Hi Lady Blue
I'm so sorry for your loss. There is something unbelievably painful about losing a beloved pet. I'm not exactly sure what makes it so, maybe their innocence, trust and utter dependence on us for survival. But it is unique.
I had to put my dog down in March. What made it even worse was I had to do it because of behavioral issues, not health issues. It was years in the making. He was also my late husbands dog....sigh. Words can't describe the pain, guilt. I have never, ever cried like that before. Ever. Over anything.
I believe part of my alcoholic personality is to awfulize. To beat myself up. To question my decisions. To play bad experiences over and over in an effort to find a way to work drinking into the equation. Through this experience I had to learn not to do this. I had to forgive myself.

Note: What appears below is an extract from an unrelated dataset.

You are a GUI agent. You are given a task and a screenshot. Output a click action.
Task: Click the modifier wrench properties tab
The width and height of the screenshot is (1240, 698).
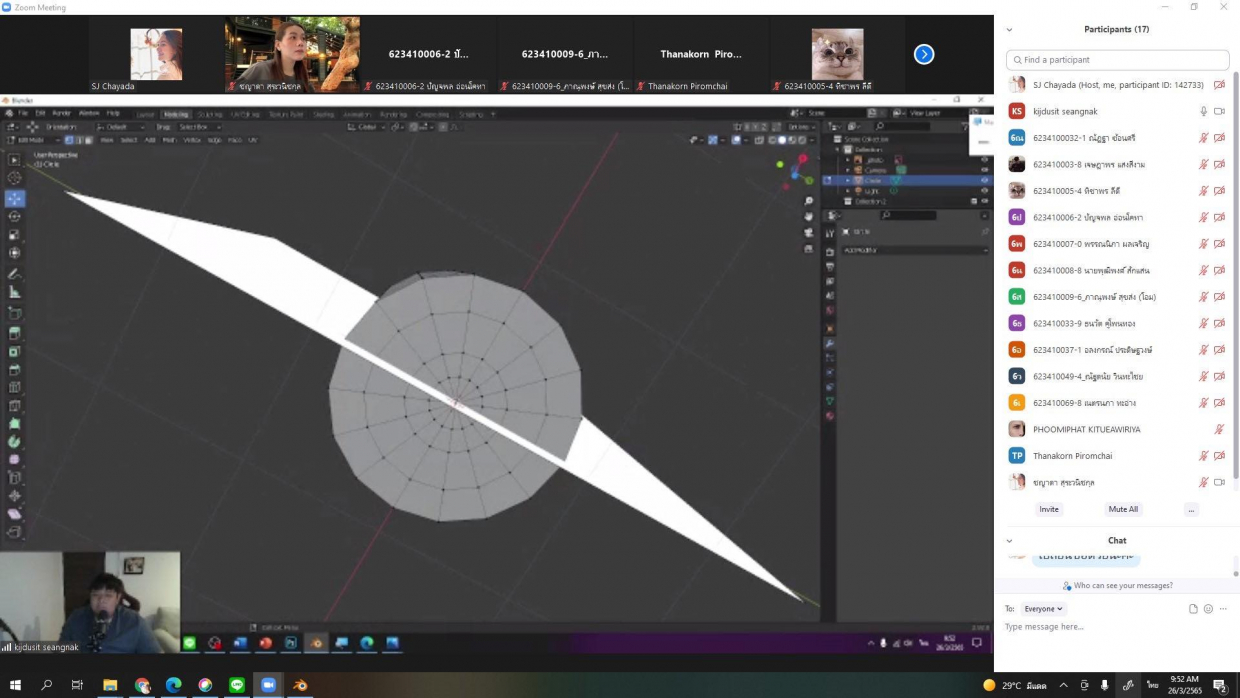pos(829,344)
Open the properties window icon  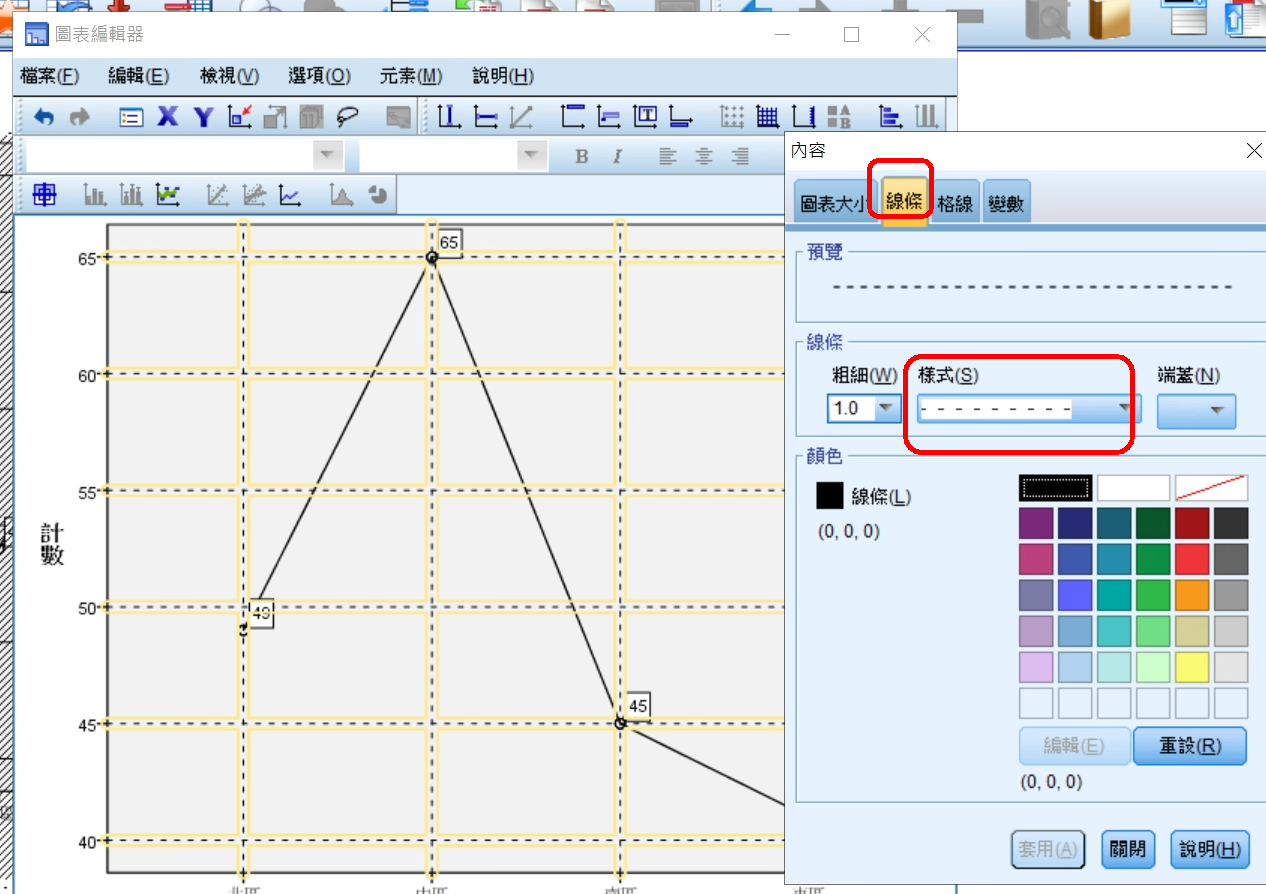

Show compassion for myself and realize I had an impossible decision to make and I had to make it alone. It was a learning experience because normally I would find a way to beat myself bloody over it.
Now when my mind tries to revisit the event in any way that brings up pain, guilt and sadness I stop myself. Remind myself I did something that had to be done. That he didn't suffer. And that he is reunited with my husband in a better place. And then I remember how much I loved him.
You made the difficult, 'right' decision. RIP Waffles. I'll light a candle for your sweet kitty.